> **STATED EXERCISE 1**
Copy from the blog excerpt below, starting at "A stark assessment" and ending at "Sept. 11 attacks.".
> **STATED EXERCISE 2**
Answer these questions about the blog excerpt below:
(a) How many days after President George W. Bush was sworn into office did Richard A. Clarke's memo reach Rice?
(b) In what month was the National Intelligence Estimate completed?
(c) What prison abuse scandal did earlier drafts of the estimate mention?
## begin QUOTED PASSAGE
I haven't seen any new reporting on the topic in a while. Has anyone else?

True or False

Secretary of State Condoleeza Rice yesterday said:

"We were not left a comprehensive strategy to fight al Qaeda."

"Big pieces were missing," Rice added, "like an approach to Pakistan that might work, because without Pakistan you weren't going to get Afghanistan."

However, as reported by Raw Story, a 2001 memo to Rice directly contradicts those statements:
. . . RAW STORY has found that just five days after President George W. Bush was sworn into office, a memo from counter-terrorism expert Richard A. Clarke to Rice included the 2000 document, "Strategy for Eliminating the Threat from the Jihadist Networks of al-Qida: Status and Prospects." This document devotes over 2 of its 13 pages of material to specifically addressing strategies for securing Pakistan's cooperation in airstrikes against al Qaeda and the Taliban in Afghanistan.

Monday, September 25, 2006

Release the National Intelligence Estimate

From the New York Times:

A stark assessment of terrorism trends by American intelligence agencies has found that the American invasion and occupation of Iraq has helped spawn a new generation of Islamic radicalism and that the overall terrorist threat has grown since the Sept. 11 attacks.

The classified National Intelligence Estimate attributes a more direct role to the Iraq war in fueling radicalism than that presented either in recent White House documents or in a report released Wednesday by the House Intelligence Committee, according to several officials in Washington involved in preparing the assessment or who have read the final document.

The intelligence estimate, completed in April, is the first formal appraisal of global terrorism by United States intelligence agencies since the Iraq war began, and represents a consensus view of the 16 disparate spy services inside government. Titled “Trends in Global Terrorism: Implications for the United States,’’ it asserts that Islamic radicalism, rather than being in retreat, has metastasized and spread across the globe.

An opening section of the report, “Indicators of the Spread of the Global Jihadist Movement,” cites the Iraq war as a reason for the diffusion of jihad ideology.

The report “says that the Iraq war has made the overall terrorism problem worse,” said one American intelligence official.

. . .

Previous drafts described actions by the United States government that were determined to have stoked the jihad movement, like the indefinite detention of prisoners at Guantánamo Bay and the Abu Ghraib prison abuse scandal, and some policy makers argued that the intelligence estimate should be more focused on specific steps to mitigate the terror threat. It is unclear whether the final draft of the intelligence estimate criticizes individual policies of the United States, but intelligence officials involved in preparing the document said its conclusions were not softened or massaged for political purposes.

This report has not been released. If it is up to the current occupants of the White House, it won't be released until after the election.

Writes Josh Marshall:

For the last six weeks and, in fact, the last six months, the White House and the president have been engaged in a coordinated campaign to convince the public that despite the setbacks and mistakes, the war in Iraq is a critical component of fighting the War on Terror. Making that argument is their plan for the next six weeks until the election. All the while, they've been sitting on a report that says that's flat wrong, a lie and that precisely the opposite is the case.

That's a cover-up in every meaningful sense of the word, a calculated effort to hide information from and deceive the public. And it's actually a replay of what happened in late 2002, when the White House kept the Iraq WMD NIE's doubts about Iraqi weapons programs away from the public.
## end QUOTED PASSAGE
## begin INFORMATION SHOWN
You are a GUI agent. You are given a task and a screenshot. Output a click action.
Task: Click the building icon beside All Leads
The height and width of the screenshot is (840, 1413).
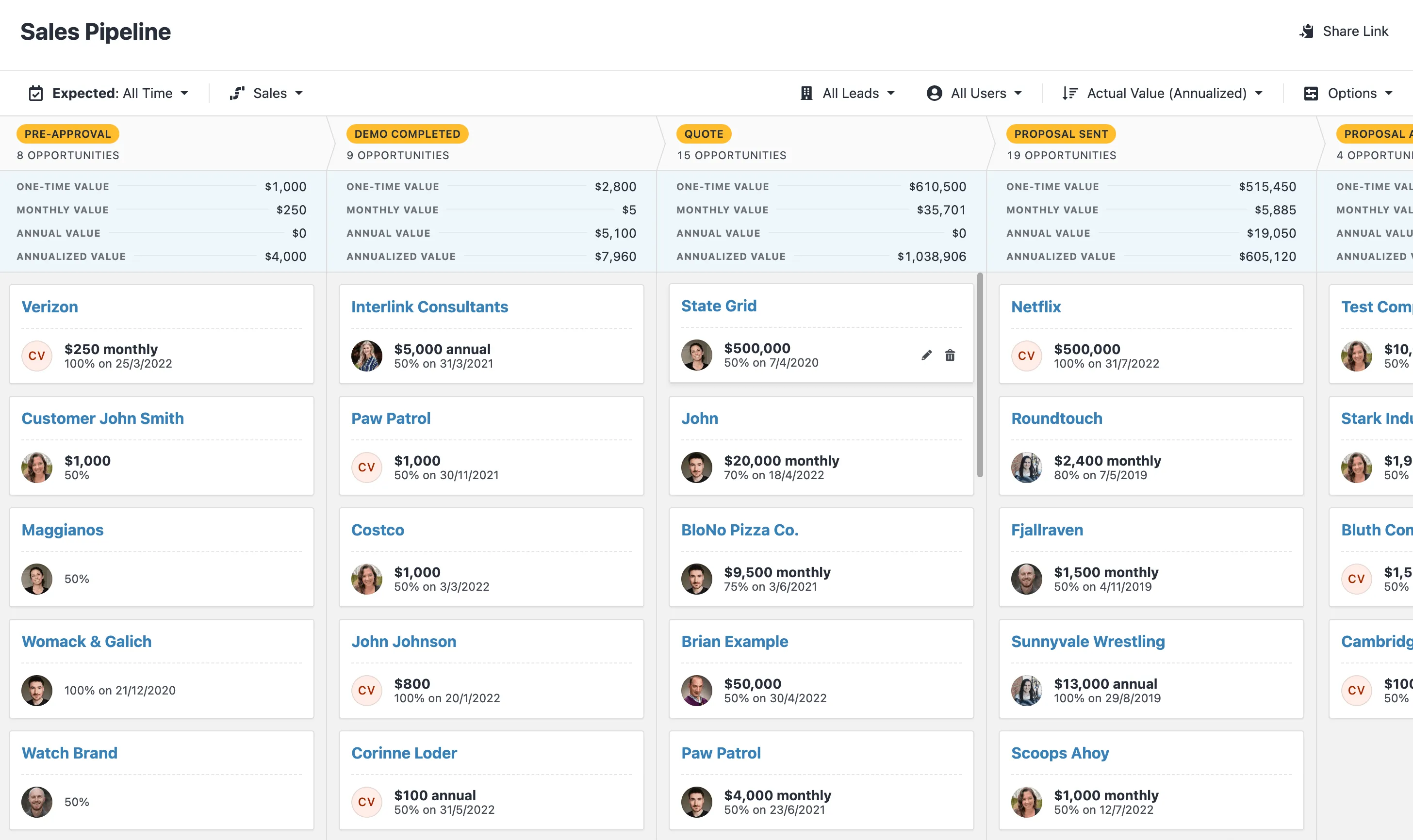point(806,93)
## end INFORMATION SHOWN
> **PROBLEM SOLUTION 1**
A stark assessment of terrorism trends by American intelligence agencies has found that the American invasion and occupation of Iraq has helped spawn a new generation of Islamic radicalism and that the overall terrorist threat has grown since the Sept. 11 attacks.

> **PROBLEM SOLUTION 2**
(a) Five days
(b) April
(c) The Abu Ghraib prison abuse scandal